Abstract: The sodium-activated potassium channel Slack (Kcnt1, Slo2.2) is highly expressed in dorsal root ganglion neurons where it regulates neuronal firing. Several studies have implicated the Slack channel in pain processing, but the precise mechanism or the levels within the sensory pathway where channels are involved remain unclear. Here, we furthered the behavioral characterization of Slack channel knockout mice and for the first time examined the role of Slack channels in the superficial, pain-processing lamina of the dorsal horn. We performed whole-cell recordings from spinal cord slices to examine the intrinsic and synaptic properties of putative inhibitory and excitatory lamina II interneurons. Slack channel deletion altered intrinsic properties and synaptic drive to favor an overall enhanced excitatory tone. We measured the amplitudes and paired pulse ratio of paired excitatory post-synaptic currents at primary afferent synapses evoked by electrical stimulation of the dorsal root entry zone. We found a substantial decrease in the paired pulse ratio at synapses in Slack deleted neurons compared to wildtype, indicating increased presynaptic release from primary afferents. Corroborating these data, plantar test showed Slack knockout mice have an enhanced nociceptive responsiveness to localized thermal stimuli compared to wildtype mice. Our findings suggest that Slack channels regulate synaptic transmission within the spinal cord dorsal horn and by doing so establishes the threshold for thermal nociception.

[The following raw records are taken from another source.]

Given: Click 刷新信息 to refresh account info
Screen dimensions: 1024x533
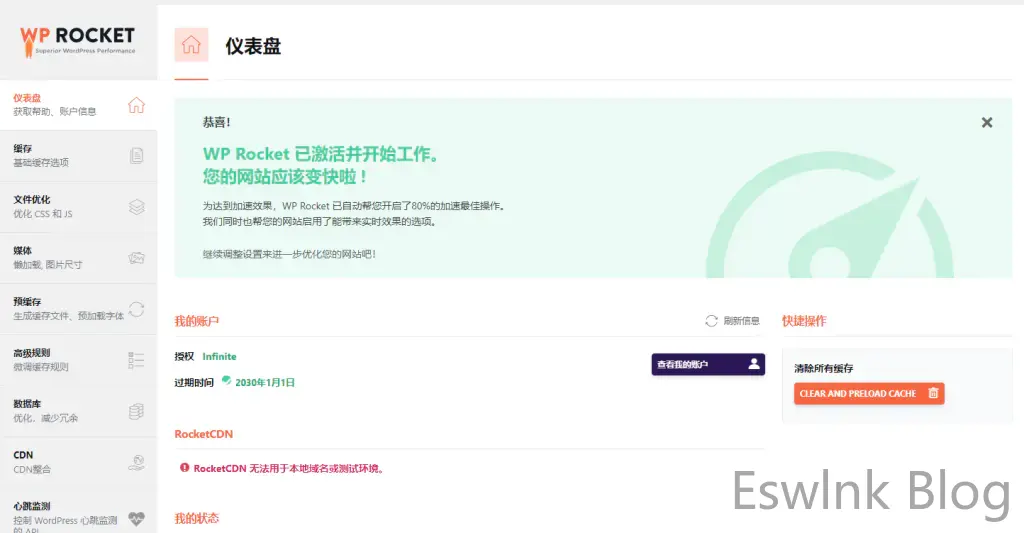Looking at the screenshot, I should point(733,321).
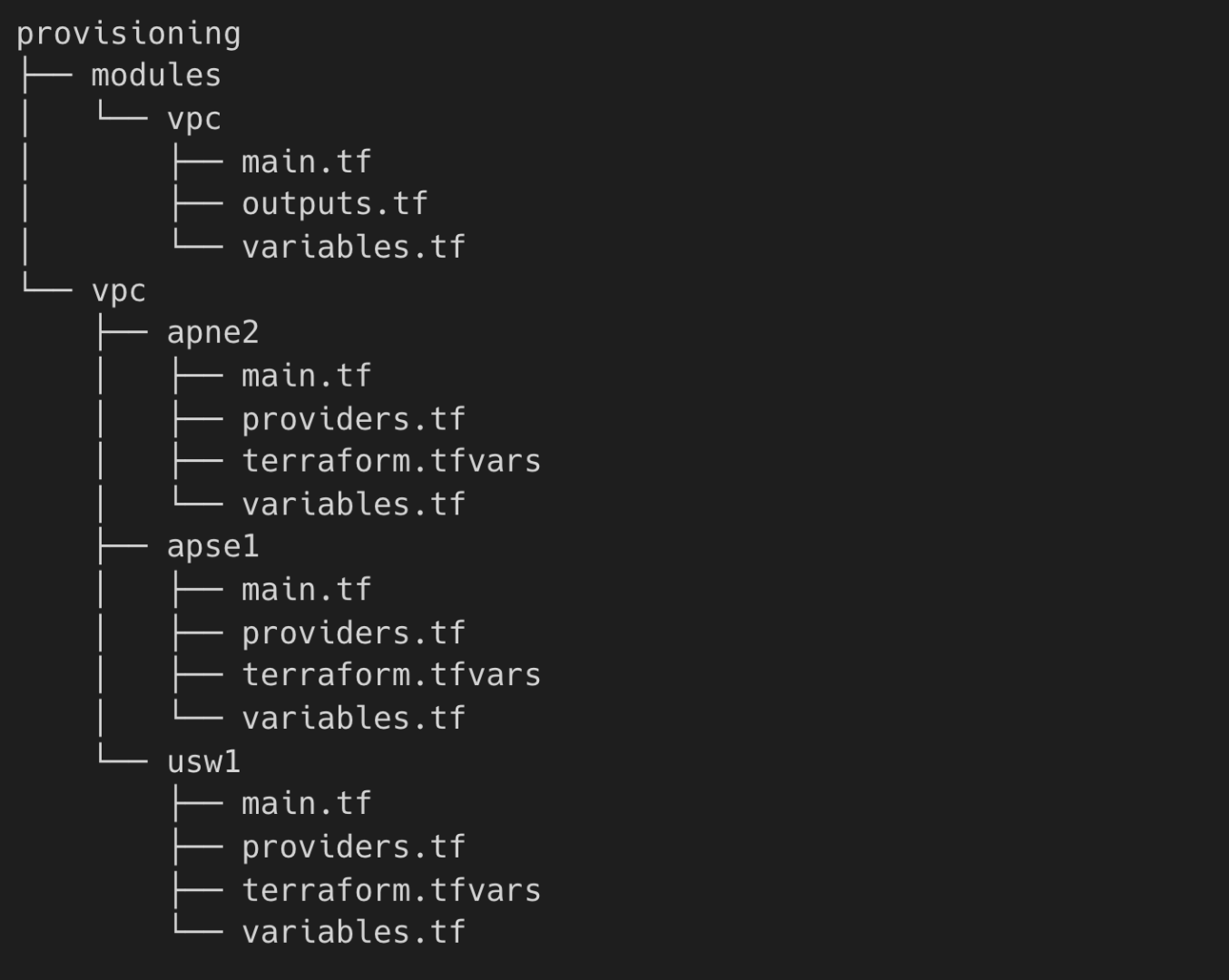1229x980 pixels.
Task: Open variables.tf inside the apne2 folder
Action: (x=353, y=505)
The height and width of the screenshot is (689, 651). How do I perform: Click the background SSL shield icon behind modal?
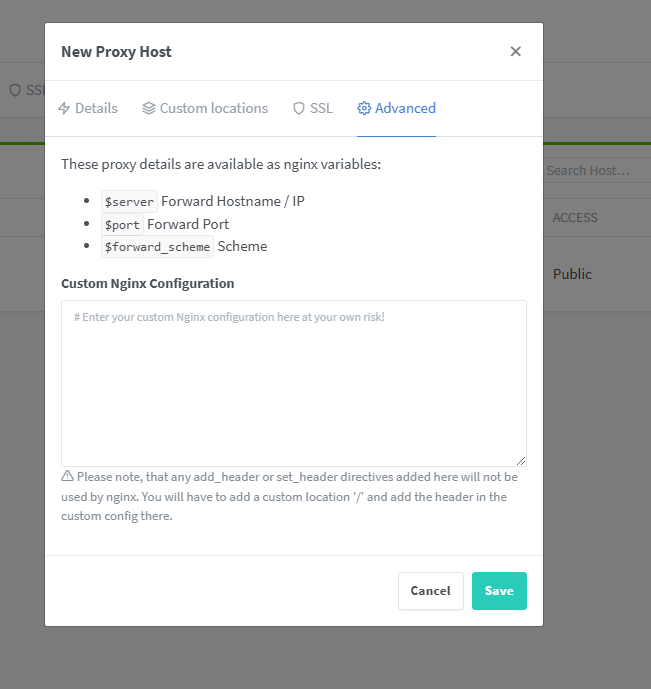pyautogui.click(x=15, y=90)
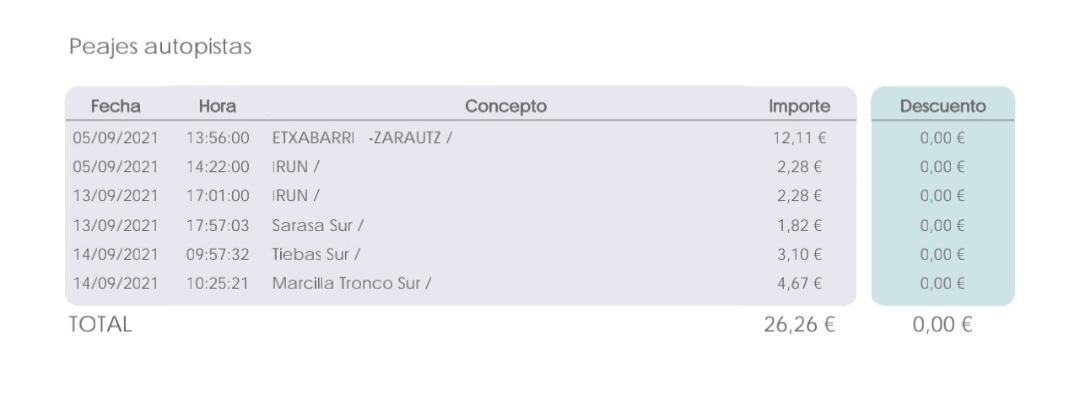Click the 4,67 € amount
The width and height of the screenshot is (1080, 408).
800,283
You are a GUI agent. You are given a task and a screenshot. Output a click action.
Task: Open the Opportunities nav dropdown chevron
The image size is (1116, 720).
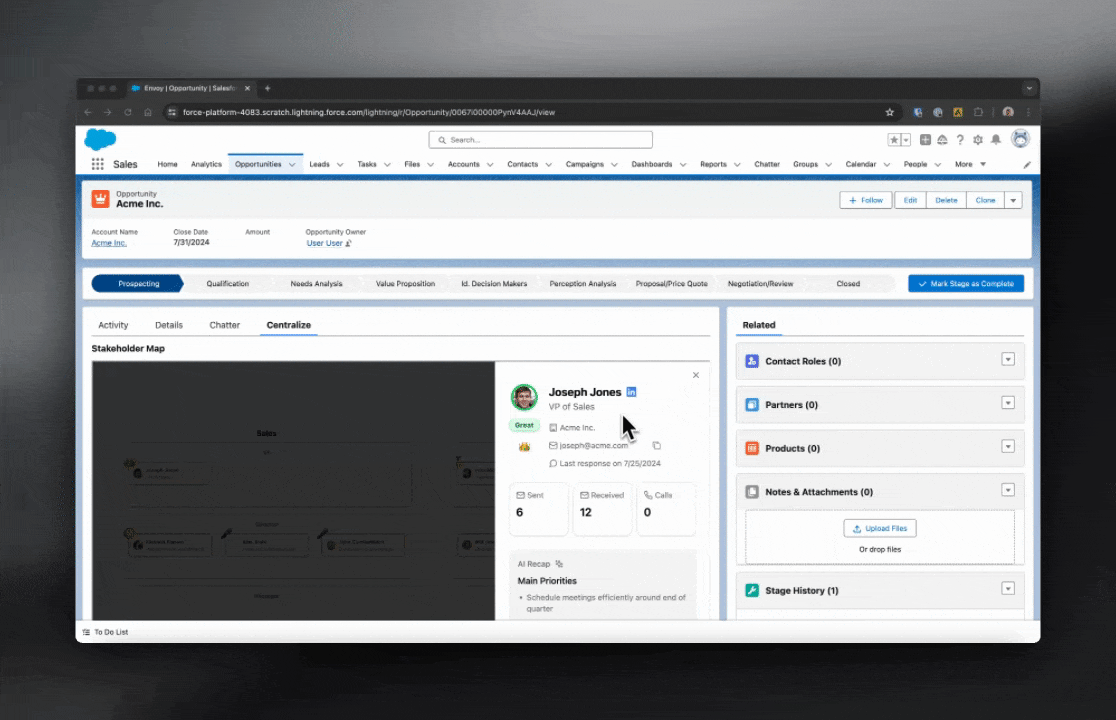[x=292, y=164]
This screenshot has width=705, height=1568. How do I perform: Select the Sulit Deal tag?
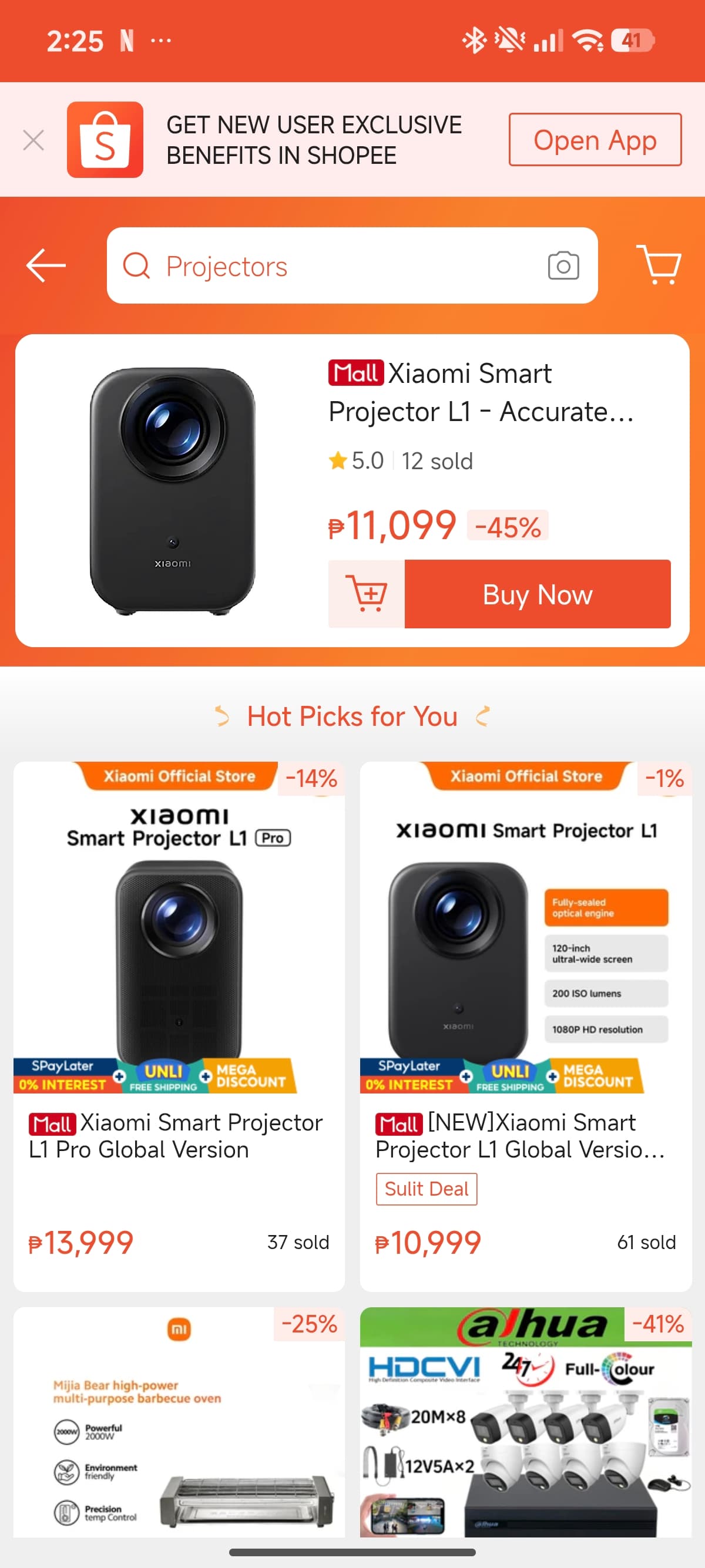pyautogui.click(x=426, y=1188)
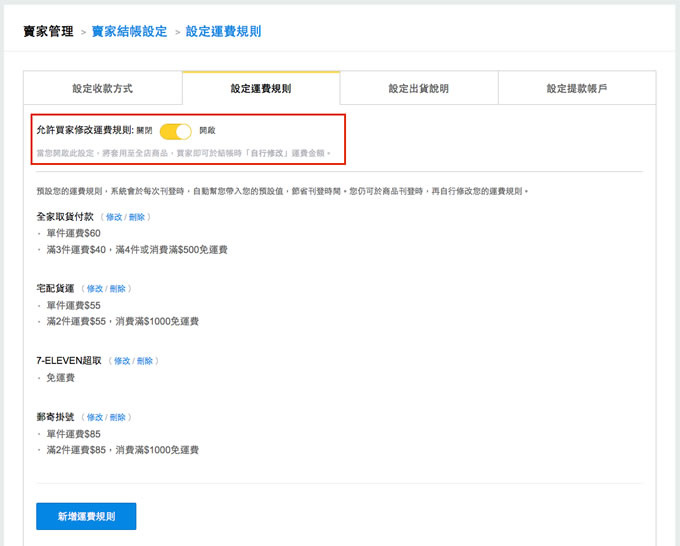Click 設定運費規則 in the breadcrumb
The height and width of the screenshot is (546, 680).
[x=224, y=32]
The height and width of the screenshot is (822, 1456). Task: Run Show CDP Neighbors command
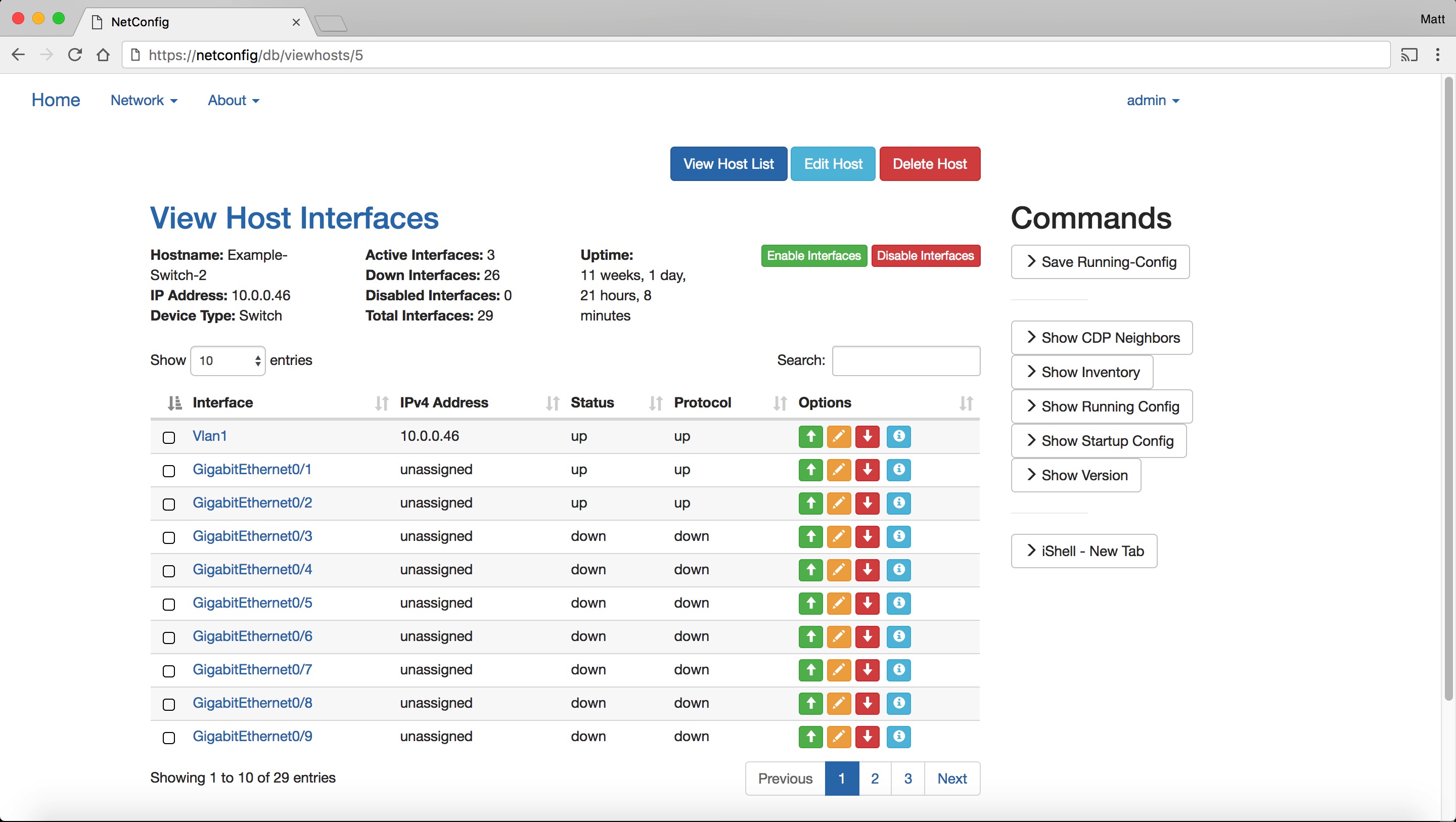click(x=1102, y=338)
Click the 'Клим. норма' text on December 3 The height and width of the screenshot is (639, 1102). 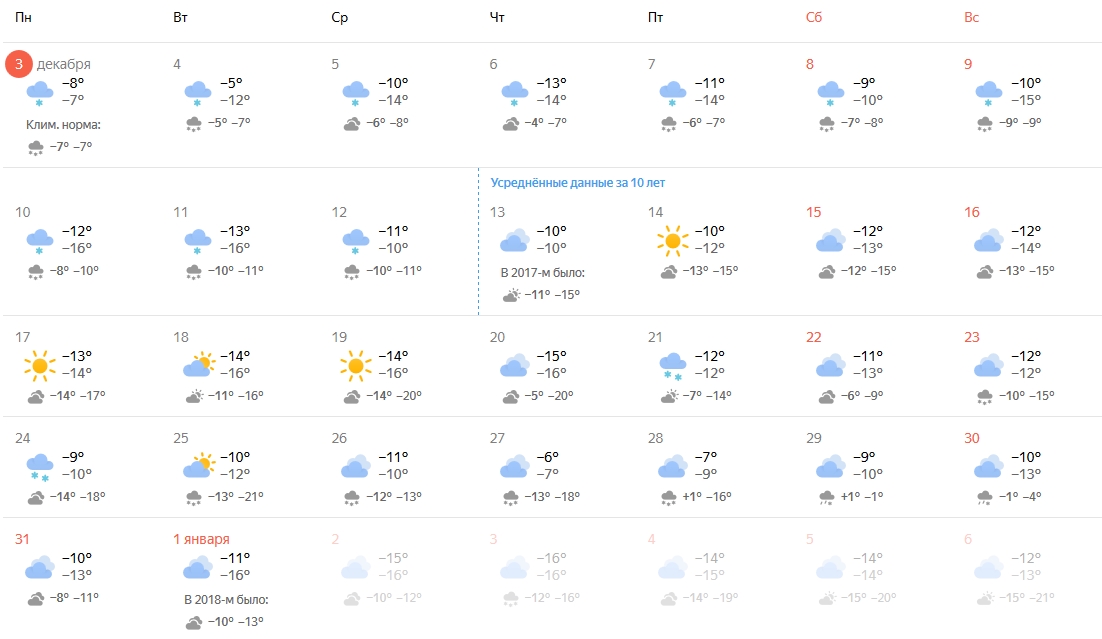[64, 125]
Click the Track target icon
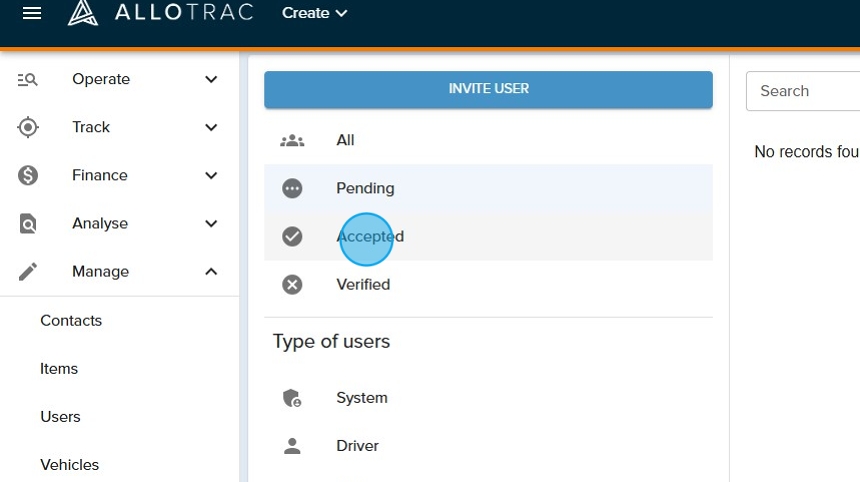860x482 pixels. (x=28, y=127)
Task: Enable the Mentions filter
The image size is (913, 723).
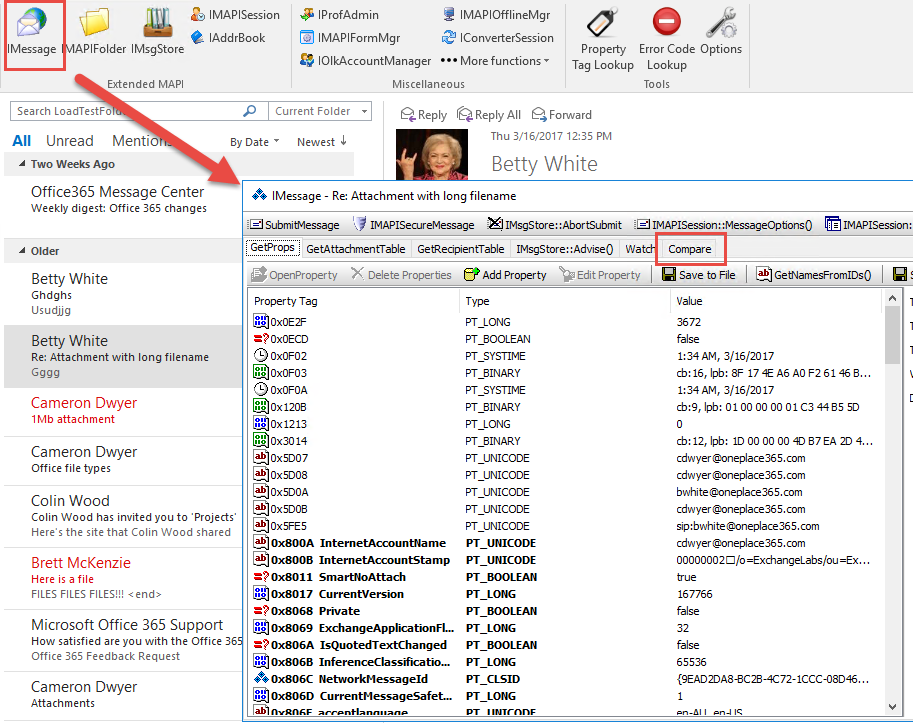Action: pyautogui.click(x=139, y=140)
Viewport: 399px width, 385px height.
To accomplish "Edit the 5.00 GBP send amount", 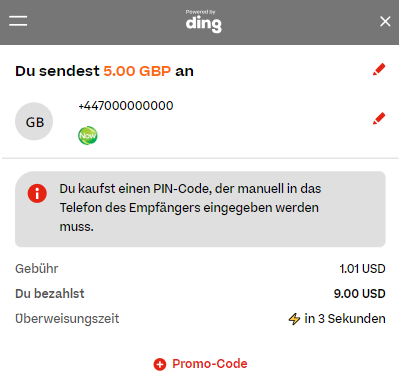I will (379, 69).
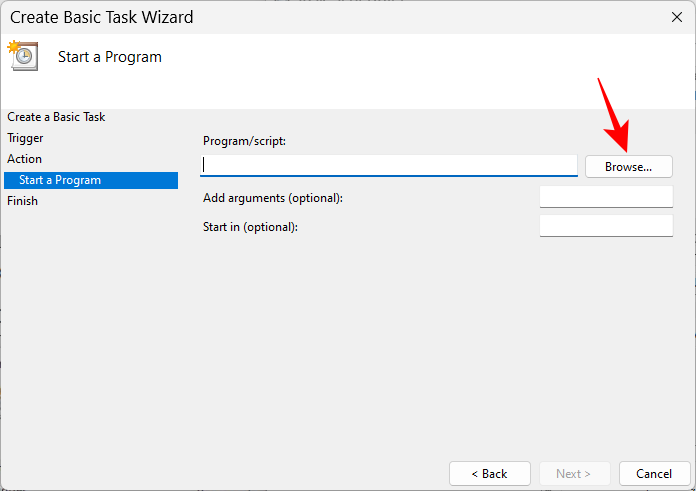Click the Start in (optional) label
This screenshot has width=696, height=491.
click(x=250, y=227)
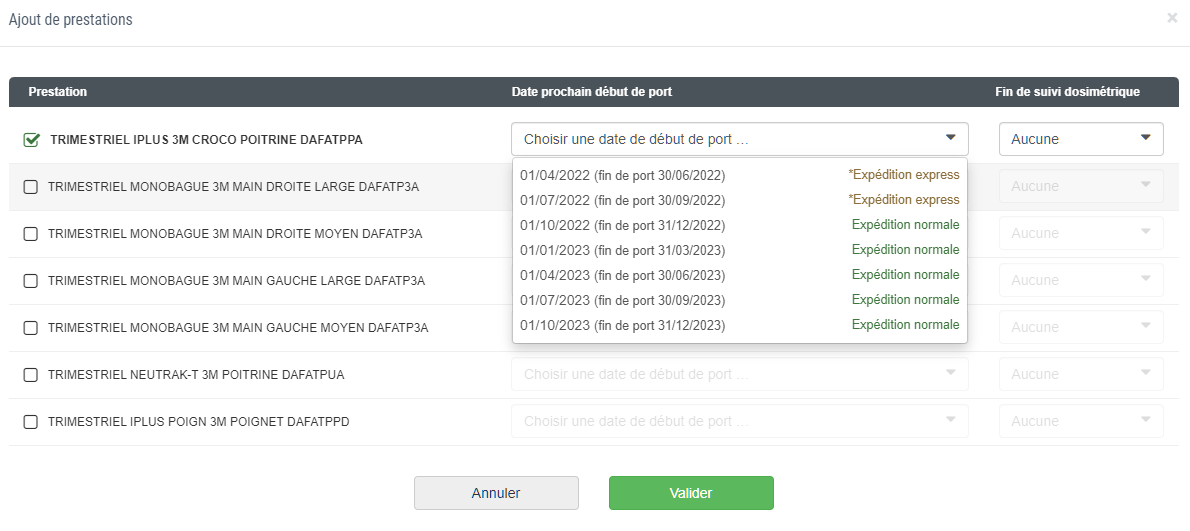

The Phe932Ile mutation in KCNT1 channels associated with severe epilepsy, delayed myelination and leukoencephalopathy produces a loss-of-function channel phenotype.

Sodium-activated potassium (KNa) channels contribute to firing frequency adaptation and slow after hyperpolarization. The KCNT1 gene (also known as SLACK) encodes a KNa subunit that is expressed throughout the central and peripheral nervous systems. Missense mutations of the SLACK C-terminus have been reported in several patients with rare forms of early onset epilepsy and in some cases severely delayed myelination. To date, such mutations identified in patients with autosomal dominant nocturnal frontal lobe epilepsy (ADNFLE), epilepsy of infancy with migrating focal seizures (EIMFS) and Ohtahara syndrome (OS) have been reported to be gain-of-function mutations (Villa and Combi, 2016). An exome sequencing study identified a p.Phe932Ile KCNT1 mutation as the disease-causing change in a child with severe early infantile epileptic encephalopathy and abnormal myelination (Vanderver et al., 2014). We characterized an analogous mutation in the rat Slack channel and unexpectedly found this mutation to produce a loss-of-function phenotype. In an effort to restore current, we tested the known Slack channel opener loxapine. Loxapine exhibited no effect, indicating that this mutation either caused the channel to be insensitive to this established opener or proper translation and trafficking to the membrane was disrupted. Protein analysis confirmed that while total mutant protein did not differ from wild type, membrane expression of the mutant channel was substantially reduced. Although gain-of-function mutations to the Slack channel are linked to epileptic phenotypes, this is the first reported loss-of-function mutation linked to severe epilepsy and delayed myelination.